What tests has your vet run? Just T4? In house or sent off? They can send off various other tests, such as a free T4 which will give you more accurate answers.
post #5 of 7
I advise you to do the blood work. Health can change very quickly in senior cats. When Ootay was 15 she had perfect blood work in June. In August she had a UTI and I broguht her in and vet wanted to do blood work. Just two months after the last blood work, the new blood work showed her in the early stages of kidney failure.

Early deteciton is key in survival and treatment.

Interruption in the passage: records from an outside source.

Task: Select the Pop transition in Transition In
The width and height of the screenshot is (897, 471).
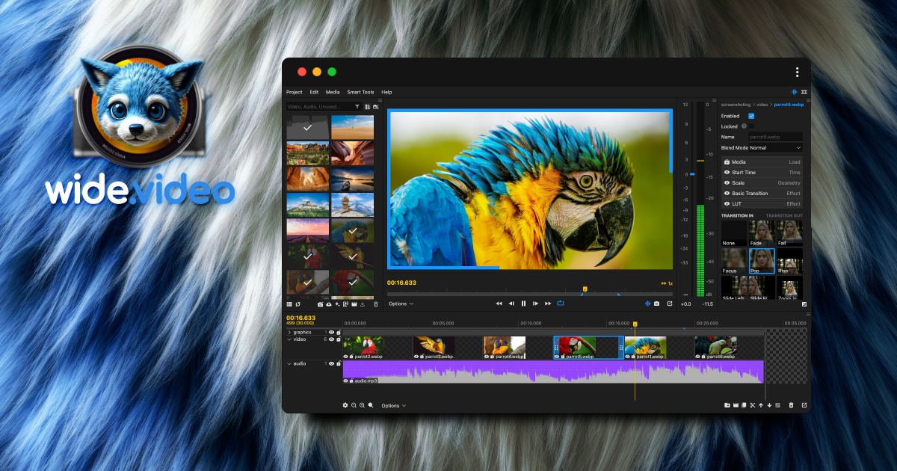Action: 761,261
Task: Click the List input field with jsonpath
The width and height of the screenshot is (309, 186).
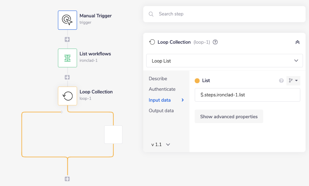Action: click(x=247, y=95)
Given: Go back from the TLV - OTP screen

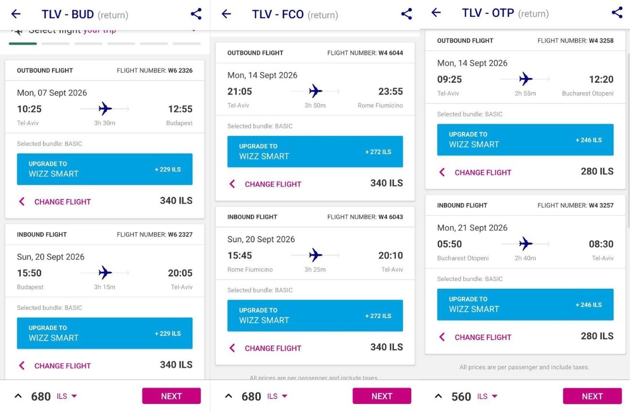Looking at the screenshot, I should coord(436,13).
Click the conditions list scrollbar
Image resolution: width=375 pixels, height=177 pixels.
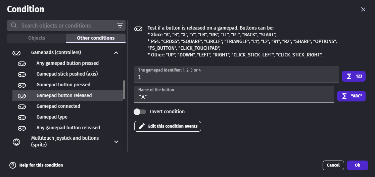point(125,89)
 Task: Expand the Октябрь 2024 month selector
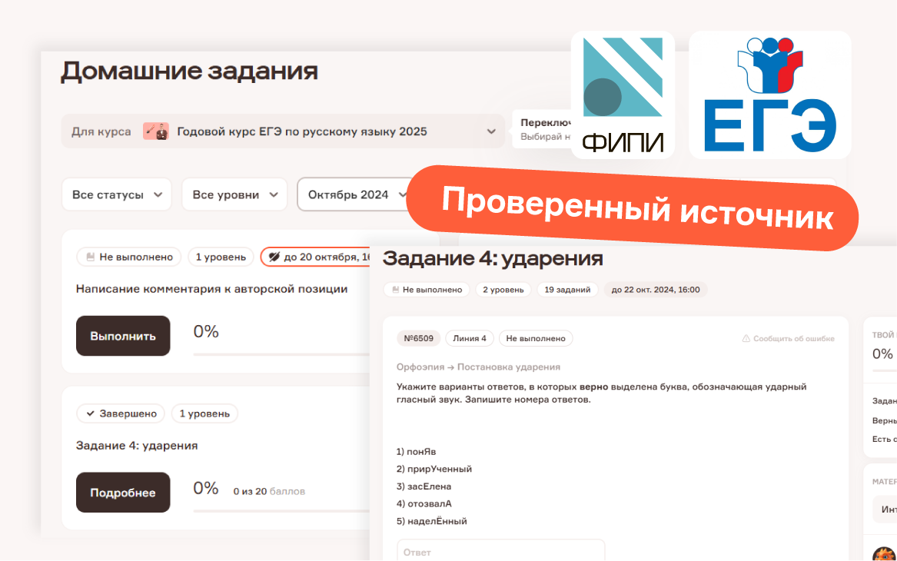354,194
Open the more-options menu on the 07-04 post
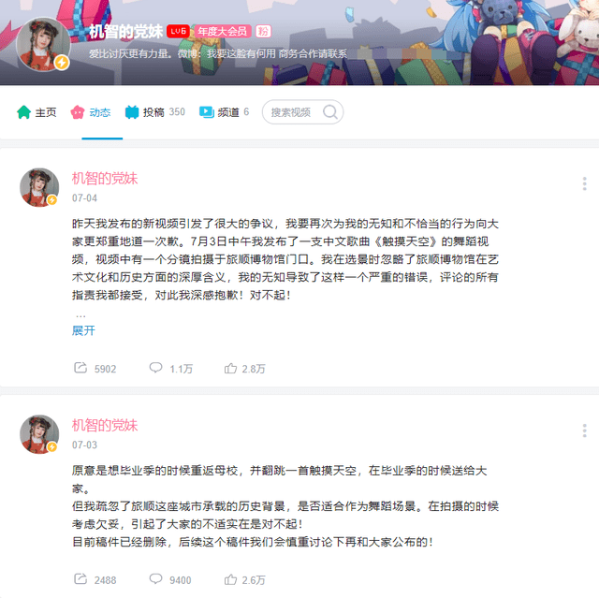The image size is (599, 598). pos(584,183)
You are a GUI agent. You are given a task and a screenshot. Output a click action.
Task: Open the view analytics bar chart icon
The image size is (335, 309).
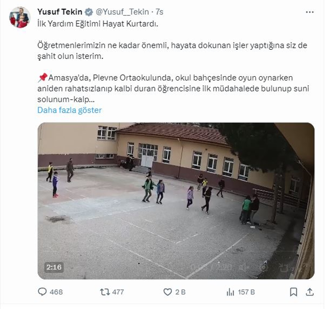[230, 292]
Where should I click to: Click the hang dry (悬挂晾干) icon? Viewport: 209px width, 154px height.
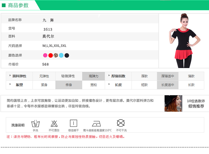pyautogui.click(x=73, y=123)
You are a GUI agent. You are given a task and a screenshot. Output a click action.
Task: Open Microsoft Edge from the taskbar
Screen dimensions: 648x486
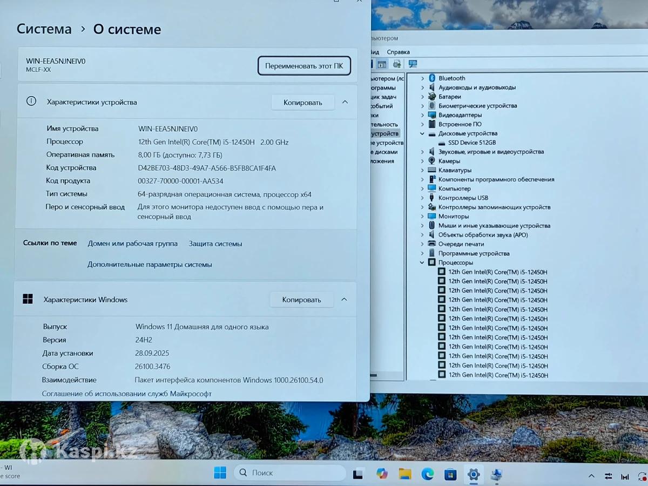[x=428, y=474]
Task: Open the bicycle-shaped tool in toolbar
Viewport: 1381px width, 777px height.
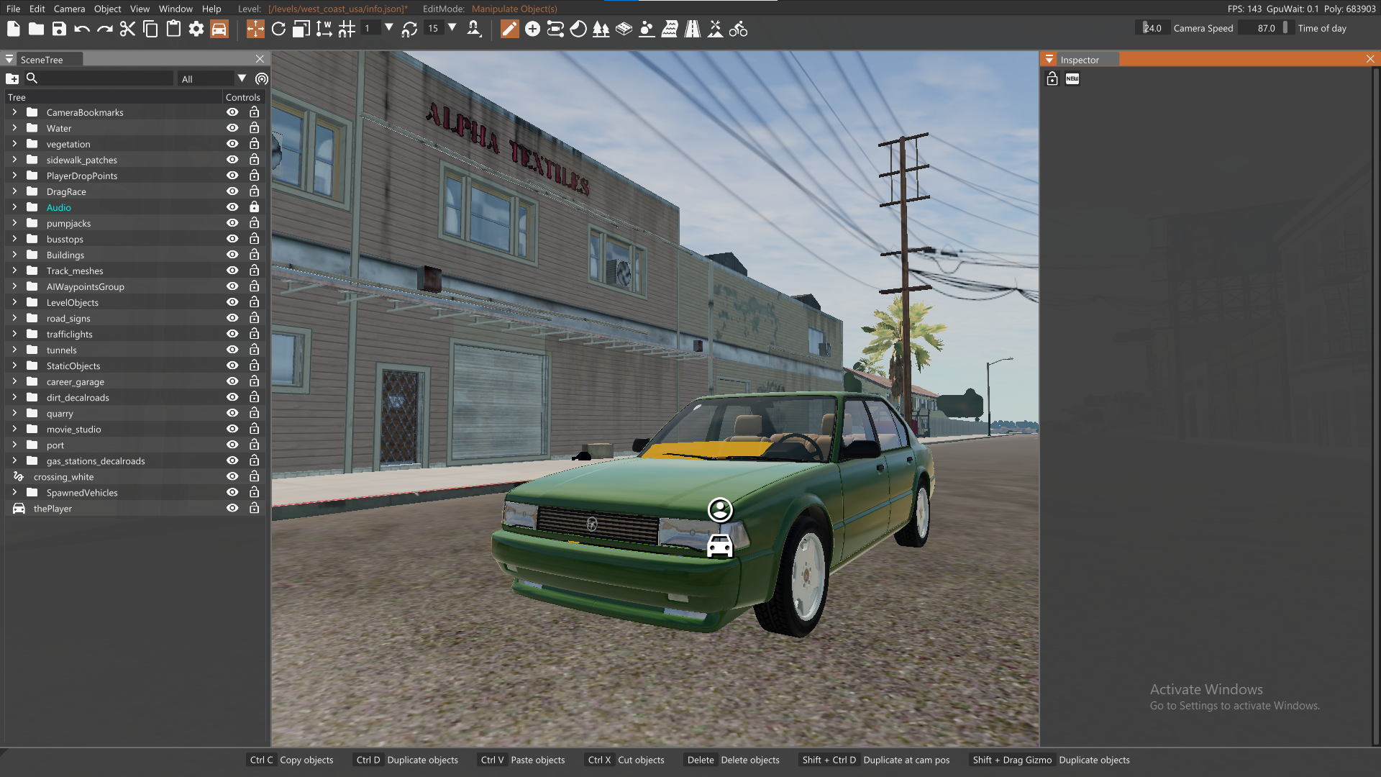Action: pos(738,29)
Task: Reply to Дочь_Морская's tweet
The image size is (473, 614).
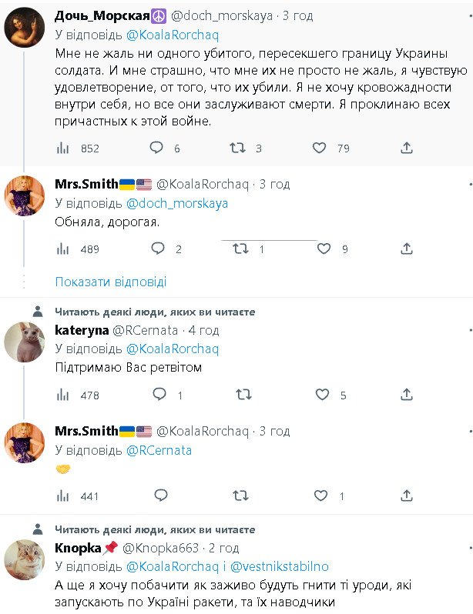Action: 157,148
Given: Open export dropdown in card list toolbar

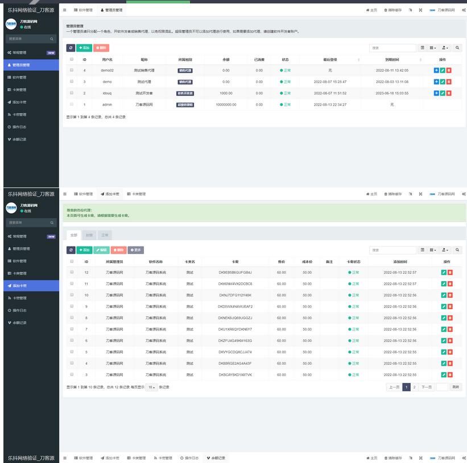Looking at the screenshot, I should (445, 250).
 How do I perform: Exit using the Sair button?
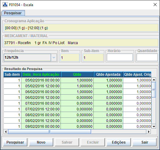[x=144, y=142]
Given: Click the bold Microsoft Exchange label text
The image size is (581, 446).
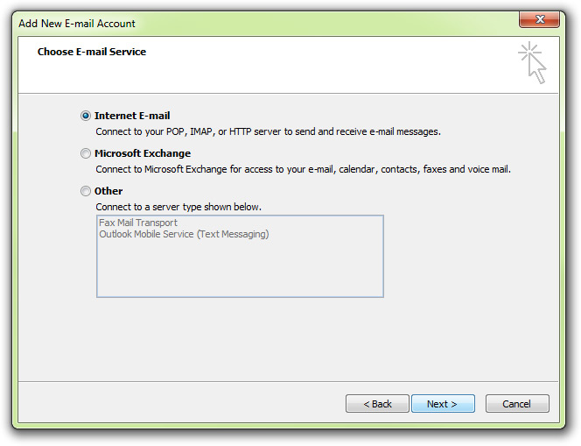Looking at the screenshot, I should click(143, 153).
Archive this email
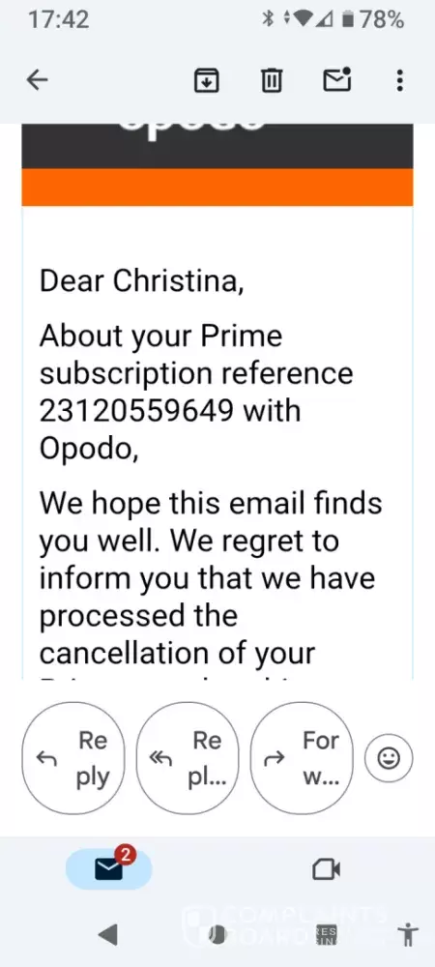Image resolution: width=435 pixels, height=967 pixels. [207, 80]
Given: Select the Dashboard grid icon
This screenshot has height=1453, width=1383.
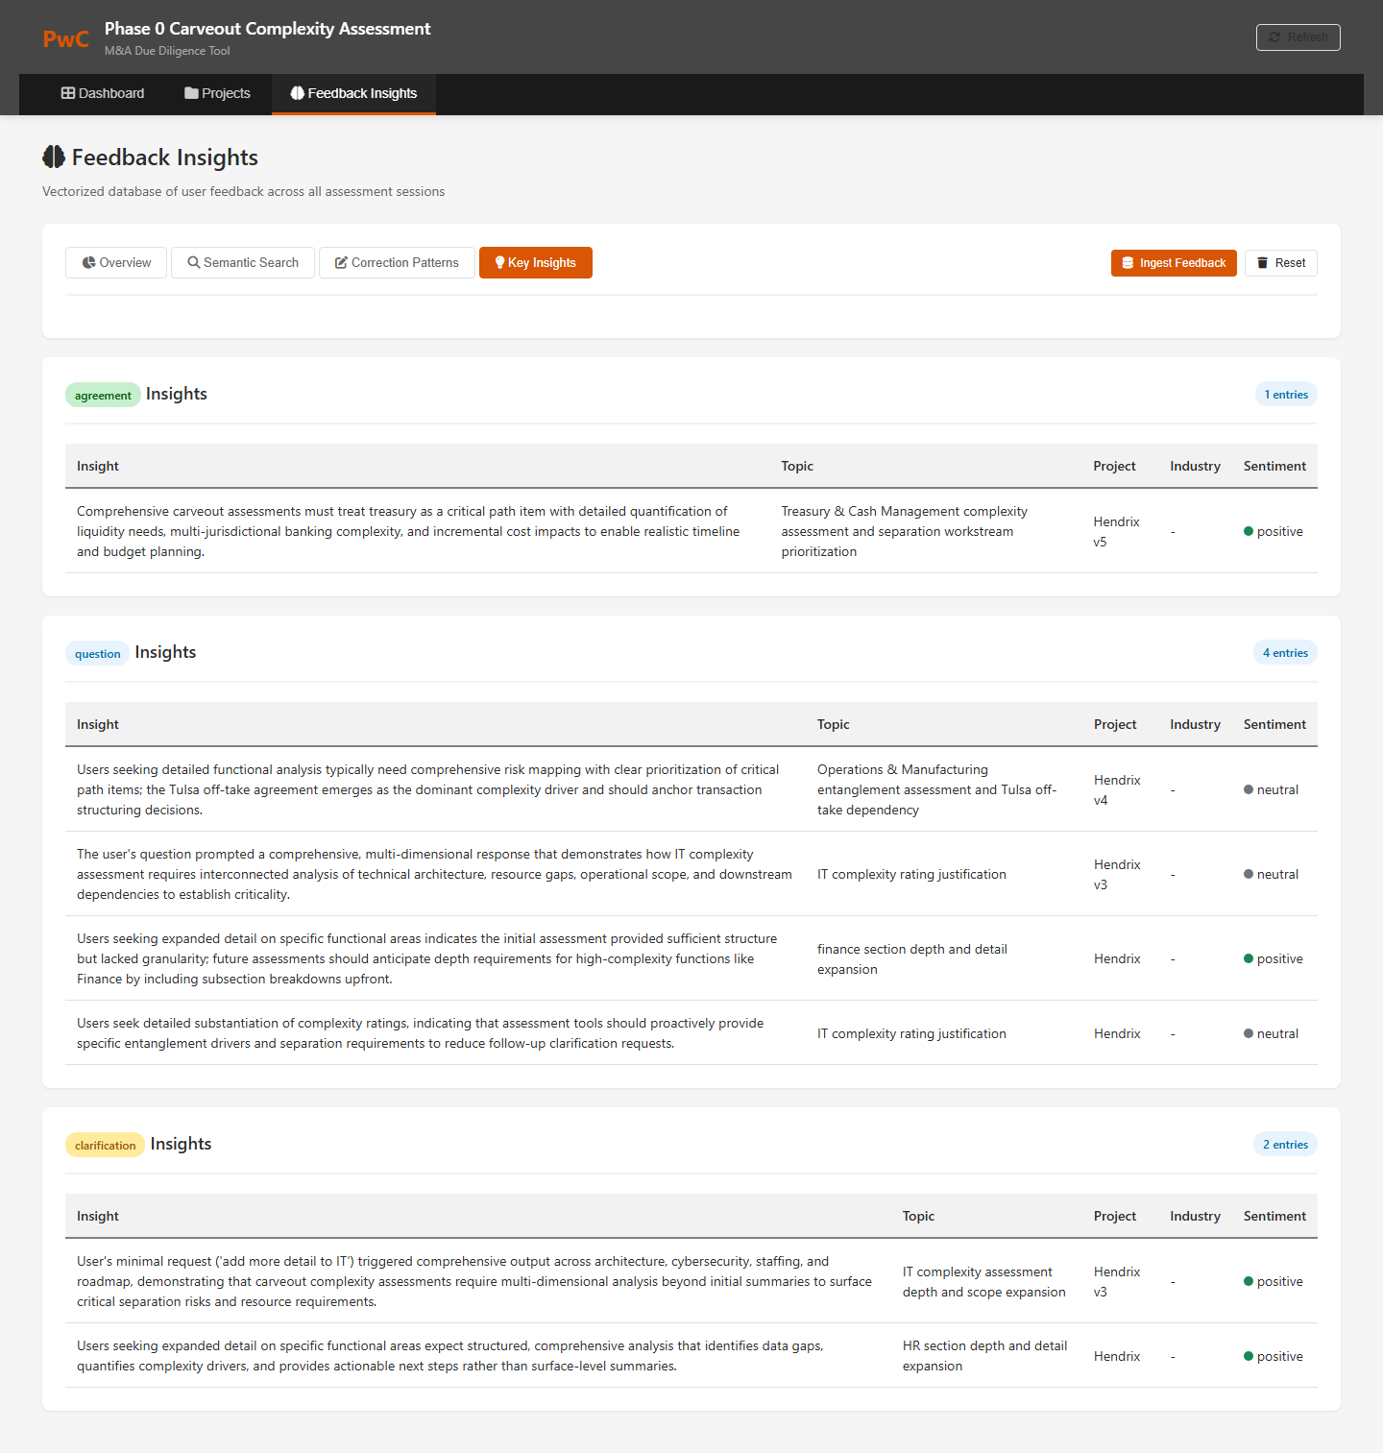Looking at the screenshot, I should (x=67, y=93).
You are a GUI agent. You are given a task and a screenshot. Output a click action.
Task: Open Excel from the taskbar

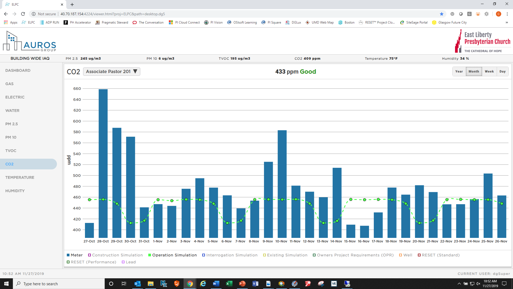[229, 284]
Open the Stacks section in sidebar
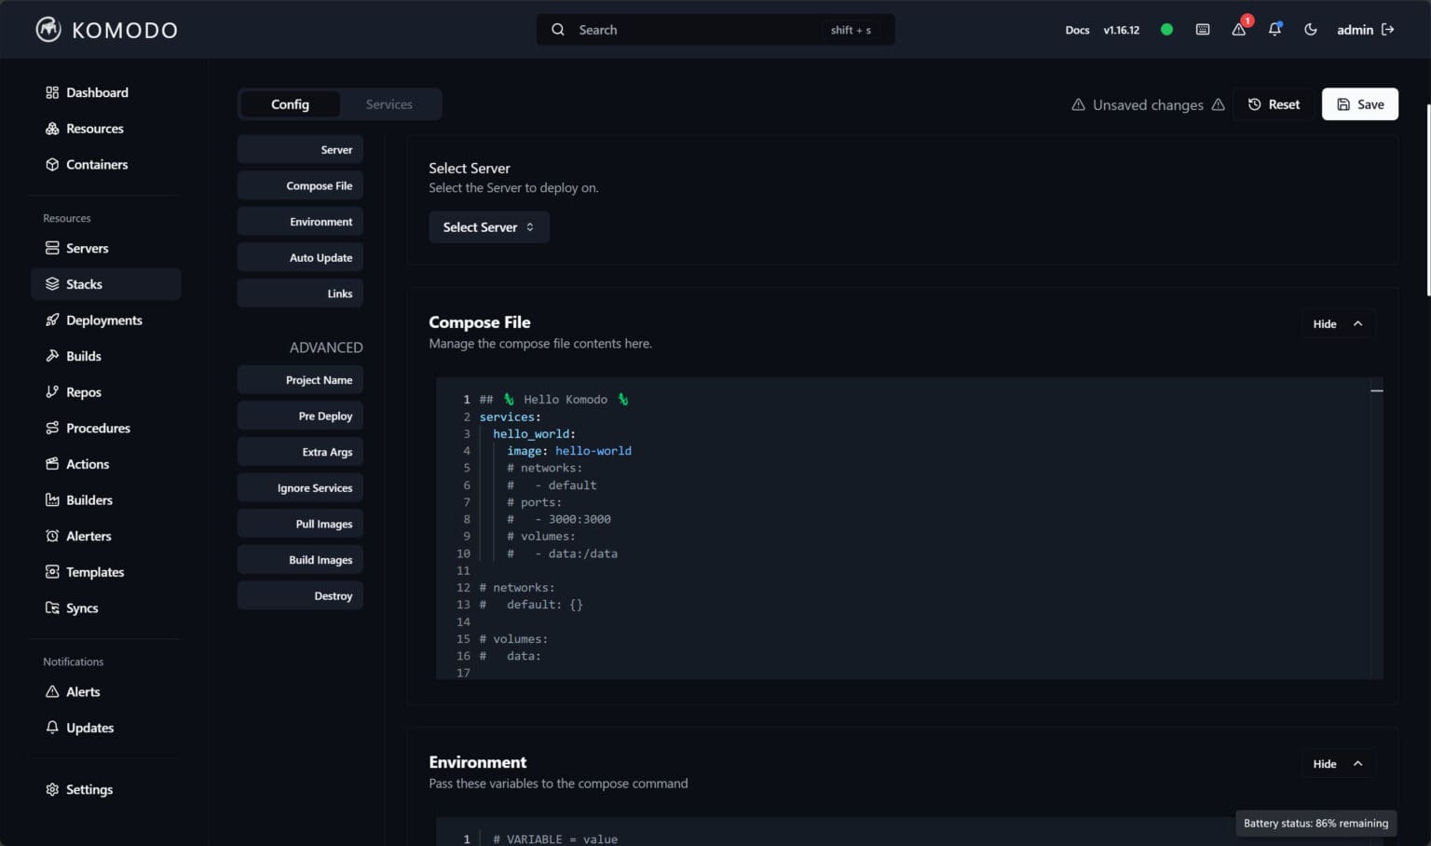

As for the yowling, it may just be a personality change, cats do change up now and then. I wouldn't call it behavioral, she's just doing something different because she's a cat and that's what cats do.

But it could also be she is losing her hearing and/or sight. and /or senility. Any of those would cause yowling. She might be losing her place....forgets where she is..can't hear you...so she yowls until you are found.

Please keep us posted on Gizmo, but I would go for the blood work.
post #6 of 7
Yowling is often caused by high blood pressure. Sometimes the high blood pressure is linked to hyperthyroidism or kidney failure, but it can be a condition all by itself. You might ask the vet about checking blood pressure during the next visit. My senior boy gets blood work done about every six months. It was fine last time, but his latest results are not. The six month interval is a decent balance between not spending tons of money on unnecessary tests and catching problems early enough that they can be treated successfully.
post #7 of 7
Quote:
Originally Posted by cloud_shade View Post
Yowling is often caused by high blood pressure. Sometimes the high blood pressure is linked to hyperthyroidism or kidney failure, but it can be a condition all by itself. You might ask the vet about checking blood pressure during the next visit. My senior boy gets blood work done about every six months. It was fine last time, but his latest results are not. The six month interval is a decent balance between not spending tons of money on unnecessary tests and catching problems early enough that they can be treated successfully.
That's a very good point, thank you for posting it!

When you bring Gizmo in for the check up and blood work, ask for a blood pressure reading, too. There are just so many things it could be besides behavioral. Please keep us updated!